MATERIAL FOR THE TASK: Begin

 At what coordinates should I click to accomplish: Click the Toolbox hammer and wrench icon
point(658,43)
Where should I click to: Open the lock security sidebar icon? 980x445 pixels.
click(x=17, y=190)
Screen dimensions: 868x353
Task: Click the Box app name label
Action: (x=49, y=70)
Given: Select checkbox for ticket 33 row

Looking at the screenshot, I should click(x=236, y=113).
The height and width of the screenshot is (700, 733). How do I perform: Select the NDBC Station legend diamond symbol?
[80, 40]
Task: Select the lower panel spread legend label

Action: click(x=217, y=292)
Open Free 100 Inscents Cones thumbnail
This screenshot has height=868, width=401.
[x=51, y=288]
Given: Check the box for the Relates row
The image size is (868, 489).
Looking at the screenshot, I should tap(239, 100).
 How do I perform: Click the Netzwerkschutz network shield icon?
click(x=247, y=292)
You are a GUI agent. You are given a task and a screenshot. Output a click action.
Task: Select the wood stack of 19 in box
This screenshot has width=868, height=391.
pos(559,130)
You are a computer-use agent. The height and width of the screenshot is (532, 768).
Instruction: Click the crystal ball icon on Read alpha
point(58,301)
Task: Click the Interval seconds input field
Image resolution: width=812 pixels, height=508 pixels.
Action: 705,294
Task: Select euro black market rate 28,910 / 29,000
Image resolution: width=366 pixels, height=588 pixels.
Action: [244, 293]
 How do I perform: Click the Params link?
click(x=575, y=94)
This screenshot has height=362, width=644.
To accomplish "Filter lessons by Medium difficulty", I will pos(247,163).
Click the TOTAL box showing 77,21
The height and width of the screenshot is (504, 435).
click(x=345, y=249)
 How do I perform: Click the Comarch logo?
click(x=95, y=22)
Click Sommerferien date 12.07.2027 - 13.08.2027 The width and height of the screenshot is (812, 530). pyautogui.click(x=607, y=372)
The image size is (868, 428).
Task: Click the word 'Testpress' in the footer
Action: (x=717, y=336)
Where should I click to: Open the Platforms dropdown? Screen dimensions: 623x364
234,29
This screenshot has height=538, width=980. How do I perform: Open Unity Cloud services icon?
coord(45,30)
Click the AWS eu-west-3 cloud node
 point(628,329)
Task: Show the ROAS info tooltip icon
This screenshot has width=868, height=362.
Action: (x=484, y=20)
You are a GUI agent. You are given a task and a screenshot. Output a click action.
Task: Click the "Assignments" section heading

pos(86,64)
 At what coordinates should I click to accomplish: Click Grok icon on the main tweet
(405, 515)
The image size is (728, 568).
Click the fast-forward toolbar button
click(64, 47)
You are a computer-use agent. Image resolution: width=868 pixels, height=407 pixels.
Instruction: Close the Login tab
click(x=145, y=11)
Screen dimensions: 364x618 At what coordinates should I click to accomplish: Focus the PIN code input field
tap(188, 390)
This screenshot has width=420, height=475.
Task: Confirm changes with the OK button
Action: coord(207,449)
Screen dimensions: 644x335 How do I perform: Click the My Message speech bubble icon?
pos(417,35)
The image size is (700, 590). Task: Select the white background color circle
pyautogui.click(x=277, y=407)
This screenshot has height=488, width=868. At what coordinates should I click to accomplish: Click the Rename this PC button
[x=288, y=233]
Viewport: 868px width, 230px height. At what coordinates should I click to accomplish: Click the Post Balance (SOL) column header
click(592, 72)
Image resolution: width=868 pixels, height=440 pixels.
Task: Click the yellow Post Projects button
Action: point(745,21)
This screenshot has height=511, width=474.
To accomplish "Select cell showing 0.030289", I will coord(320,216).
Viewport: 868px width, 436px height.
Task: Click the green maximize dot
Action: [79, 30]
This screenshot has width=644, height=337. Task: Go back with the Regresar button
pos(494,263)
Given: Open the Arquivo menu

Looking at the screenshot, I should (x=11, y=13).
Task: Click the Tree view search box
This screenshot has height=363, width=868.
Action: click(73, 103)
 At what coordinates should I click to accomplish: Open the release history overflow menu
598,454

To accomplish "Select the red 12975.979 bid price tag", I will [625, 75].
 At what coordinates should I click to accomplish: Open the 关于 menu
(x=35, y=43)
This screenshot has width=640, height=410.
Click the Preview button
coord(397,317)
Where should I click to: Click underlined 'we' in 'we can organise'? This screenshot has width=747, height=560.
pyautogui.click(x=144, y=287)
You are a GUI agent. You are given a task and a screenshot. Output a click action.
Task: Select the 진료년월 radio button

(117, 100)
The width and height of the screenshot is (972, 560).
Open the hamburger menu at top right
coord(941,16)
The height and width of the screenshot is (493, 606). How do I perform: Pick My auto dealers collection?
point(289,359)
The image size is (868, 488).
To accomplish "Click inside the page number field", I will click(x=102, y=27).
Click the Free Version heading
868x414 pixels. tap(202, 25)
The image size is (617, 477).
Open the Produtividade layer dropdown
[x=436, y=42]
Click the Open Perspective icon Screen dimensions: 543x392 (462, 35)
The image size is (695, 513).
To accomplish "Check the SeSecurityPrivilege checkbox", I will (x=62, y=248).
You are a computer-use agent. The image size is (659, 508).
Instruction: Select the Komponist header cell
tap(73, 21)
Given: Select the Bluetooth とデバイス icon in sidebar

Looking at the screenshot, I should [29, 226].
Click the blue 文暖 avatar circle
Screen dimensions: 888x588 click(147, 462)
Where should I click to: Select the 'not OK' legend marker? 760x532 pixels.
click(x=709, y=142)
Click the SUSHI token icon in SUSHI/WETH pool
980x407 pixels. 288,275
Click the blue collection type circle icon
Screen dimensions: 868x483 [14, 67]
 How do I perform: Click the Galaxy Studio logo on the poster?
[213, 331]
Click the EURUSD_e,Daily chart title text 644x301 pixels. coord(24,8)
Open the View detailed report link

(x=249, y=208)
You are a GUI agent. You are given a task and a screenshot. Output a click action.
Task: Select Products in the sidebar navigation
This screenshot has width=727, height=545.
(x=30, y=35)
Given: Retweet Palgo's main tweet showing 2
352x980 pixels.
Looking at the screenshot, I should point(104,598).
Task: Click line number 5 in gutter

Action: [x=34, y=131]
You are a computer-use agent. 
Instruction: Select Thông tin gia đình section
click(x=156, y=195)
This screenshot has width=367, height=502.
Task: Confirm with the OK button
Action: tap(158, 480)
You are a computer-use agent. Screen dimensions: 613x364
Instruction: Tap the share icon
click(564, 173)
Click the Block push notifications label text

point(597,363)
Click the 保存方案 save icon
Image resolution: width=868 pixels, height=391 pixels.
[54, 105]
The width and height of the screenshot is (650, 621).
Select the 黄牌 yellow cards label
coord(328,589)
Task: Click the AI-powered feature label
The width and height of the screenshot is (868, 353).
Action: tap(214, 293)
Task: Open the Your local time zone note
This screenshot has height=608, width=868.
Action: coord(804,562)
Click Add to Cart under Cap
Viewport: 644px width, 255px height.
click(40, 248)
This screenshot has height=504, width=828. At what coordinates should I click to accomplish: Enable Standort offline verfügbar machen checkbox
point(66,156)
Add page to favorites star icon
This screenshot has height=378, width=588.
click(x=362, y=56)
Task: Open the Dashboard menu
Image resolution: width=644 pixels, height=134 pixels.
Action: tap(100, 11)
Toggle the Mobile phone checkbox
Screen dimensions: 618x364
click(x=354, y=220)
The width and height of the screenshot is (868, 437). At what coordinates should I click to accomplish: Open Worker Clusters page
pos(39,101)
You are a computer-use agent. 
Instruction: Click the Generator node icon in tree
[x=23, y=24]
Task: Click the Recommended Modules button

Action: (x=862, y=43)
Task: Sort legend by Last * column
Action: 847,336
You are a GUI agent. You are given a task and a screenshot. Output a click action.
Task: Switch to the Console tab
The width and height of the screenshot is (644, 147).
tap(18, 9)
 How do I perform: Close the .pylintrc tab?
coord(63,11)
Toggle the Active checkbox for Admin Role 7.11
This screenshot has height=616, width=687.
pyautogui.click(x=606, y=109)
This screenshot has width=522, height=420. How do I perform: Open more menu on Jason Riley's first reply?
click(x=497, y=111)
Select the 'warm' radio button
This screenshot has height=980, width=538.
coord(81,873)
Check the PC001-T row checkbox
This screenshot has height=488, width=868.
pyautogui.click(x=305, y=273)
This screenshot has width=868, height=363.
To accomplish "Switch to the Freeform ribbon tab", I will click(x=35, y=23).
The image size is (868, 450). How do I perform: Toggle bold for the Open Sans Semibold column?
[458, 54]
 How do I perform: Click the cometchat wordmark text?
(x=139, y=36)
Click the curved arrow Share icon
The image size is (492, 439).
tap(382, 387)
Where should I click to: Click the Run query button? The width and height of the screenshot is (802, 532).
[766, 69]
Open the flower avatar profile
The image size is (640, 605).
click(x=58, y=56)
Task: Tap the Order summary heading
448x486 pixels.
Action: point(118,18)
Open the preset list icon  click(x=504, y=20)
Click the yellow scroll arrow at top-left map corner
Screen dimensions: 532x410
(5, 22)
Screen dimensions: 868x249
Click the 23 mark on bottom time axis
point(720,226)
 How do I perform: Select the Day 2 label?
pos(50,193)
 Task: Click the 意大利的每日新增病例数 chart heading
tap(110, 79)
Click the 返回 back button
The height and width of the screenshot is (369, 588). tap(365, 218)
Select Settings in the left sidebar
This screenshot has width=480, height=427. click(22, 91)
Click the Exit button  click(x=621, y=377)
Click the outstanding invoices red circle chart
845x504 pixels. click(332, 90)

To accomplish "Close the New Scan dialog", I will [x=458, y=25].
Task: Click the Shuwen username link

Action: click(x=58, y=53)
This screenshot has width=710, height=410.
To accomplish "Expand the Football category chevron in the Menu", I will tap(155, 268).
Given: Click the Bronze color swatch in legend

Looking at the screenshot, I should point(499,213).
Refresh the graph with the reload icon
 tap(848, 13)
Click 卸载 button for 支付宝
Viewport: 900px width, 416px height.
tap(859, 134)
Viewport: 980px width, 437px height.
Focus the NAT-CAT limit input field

MATERIAL FOR THE TASK: End

For this exercise, please copy exactly the lines from the one holding "Viewport: 900px width, 416px height." through the end of the records, the first and last included.

* _SOLUTION FOR THIS TASK_:
Viewport: 900px width, 416px height.
tap(859, 134)
Viewport: 980px width, 437px height.
Focus the NAT-CAT limit input field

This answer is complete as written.